I am experiencing major FOMO right now. My colleague Alastair is in Vegas for the global HR Tech conference and before it starts has scored tickets to see U2 in the ‘Sphere’; Nadine is attending the AFR Energy & Climate Summit in Sydney, and Will is Melbourne/Sydney bound for TQ’s inaugural Employer Brand masterclass series. Whilst I love WFH and my sleepy suburb of Somers, I am very jealous of my 3 colleagues this week!
For those that haven’t been to HR Tech before, it is probably the largest industry conference in the world. This year they are expecting 10,000+ attendees, 300+ speakers and 400+ exhibiting vendors in the expo hall. I last attended in 2019 and it is a monster, you need a day just to visit the expo and the sheer scale of the event and various talk-tracks is pretty over-whelming. I cannot wait to hear Al’s news and views in the coming week.
Attending conferences is great for professional development and growing your network, if HR Tech is too far to travel, then do consider attending ATC2023 in Sydney in November, I am really looking forward to the return visit to Luna Park, it was such a great event last year. There are some fab HR tech vendors attending too – you can take a look at them all here.
Speaking of ‘Tech’ I have been running a poll on LinkedIn asking people to vote on the following:
The results support my hypothesis that HR/Talent is often trying to solve the wrong problem. First, let me acknowledge this is only the opinion of 144 people, and the scenario posed is quite unrealistic, however, it does point to the fact our industry is Tech & tool obsessed sometimes to the detriment of the real underlying problems that exist in business.
Here are three common issues I regularly see in my consulting work:
- Talent teams don’t embrace change, and refuse to adopt the new tech, or sometimes the new approaches to recruiting the tech enables e.g. move from reactive to proactive hiring.
- Under-investment in employer branding strategy and recruitment marketing means all the new tech does is speed up and amplify the distribution of poor or confused messaging to the talent market.
- Hiring Managers and leaders are operating in an old paradigm where they ‘still own the talent’, they ‘don’t want to develop the talent within, and insist on continually buying it from the market’ and where they believe ‘recruitment and development is HR’s problem’ not theirs.
Fixing, or changing mindsets and behaviours is hard work, it takes time, and the process can be highly frustrating for those who want to see immediate results. However, if done, and done well, mindset maturity of talent teams and leaders will underpin the success of any tech related transformation efforts.
Tech is no silver bullet; it is purely an enabler. I encourage talent leaders and teams to face into the harder work of maturing talent mindsets and behavioural change. Ultimately, this will be the fuel and accelerant to your strategy, merely supported by the technology rocket-ship. A rocket ship with no fuel won’t ever leave the launch pad and you move no further forward. Understand and address mindset issues as a priority and the business case for tech will take care of itself.
Talent Maturity Model & Diagnostic
TQ has developed a free Talent Maturity Model assessment for organisations to use. It contains 8 dimensions, 3 of which are mindset related and 5 enablement focused. It will allow you to baseline your talent practices maturity and better understand your strategic priorities.
HR Tech 2023 Exhibitors
Check out HR Tech’s expo hall and explore some of the speaker sessions too – it may be one ‘bucket-list’ event to attend at some point in the future. Connect with my colleague Alastair Schirmer to ask him about his experience in 2023.
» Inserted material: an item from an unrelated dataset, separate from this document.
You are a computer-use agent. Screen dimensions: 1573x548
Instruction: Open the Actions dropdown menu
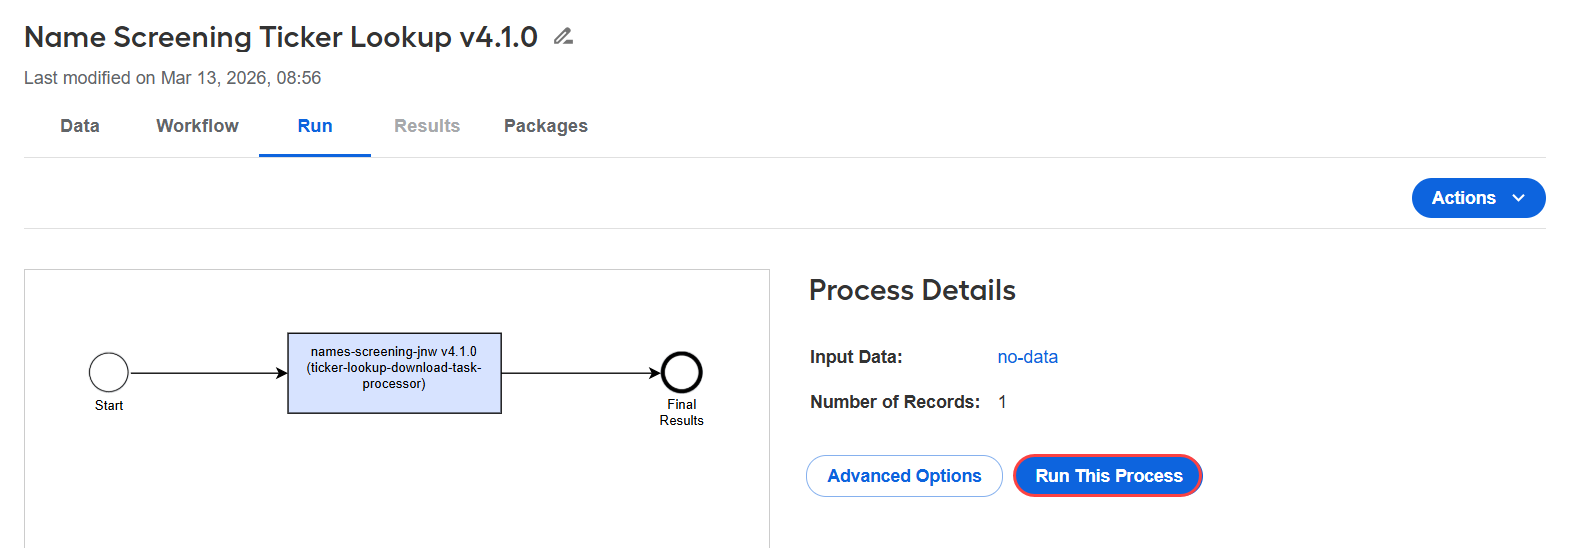[1478, 198]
The organization of the future: Enabled by gen AI, driven by people
Interesting article on the impact of AI and the workplace, in particular its influence on employee experience and talent management practices. Find out why McKinsey concludes with this: “There is no time to sit back and learn from others’ mistakes. Invest deliberately. Get your hands dirty. Start now.”
Engaging Graduate Talent Report
If you are involved in Early Careers programs, this research paper commissioned and released by ‘The Career Conversation’ is a fantastic read. Find out what early careers talent is looking for from businesses as they transition to the workplace and how some companies are responding to this need.
Why has burnout hit ‘record levels’, and what can be done to stop it?
Aaron McEwan from Gartner has conducted extensive research into the pandemic and its effect on work and workers. He states that we are in the fourth pandemic wave, one resulting in record levels of burnout.
Reimagining Hiring and Learning with the Power of AI
LinkedIn announced some serious product updates to its Recruiter and Learning products last week. The natural language search capability using generative AI will drive significant productivity gains for sourcers and recruiters. They have also announced CRM connect which allows recruiters to connect LinkedIn with CRM’s (initially Beamery, Avature, Clinch, Radancy and Jobvite).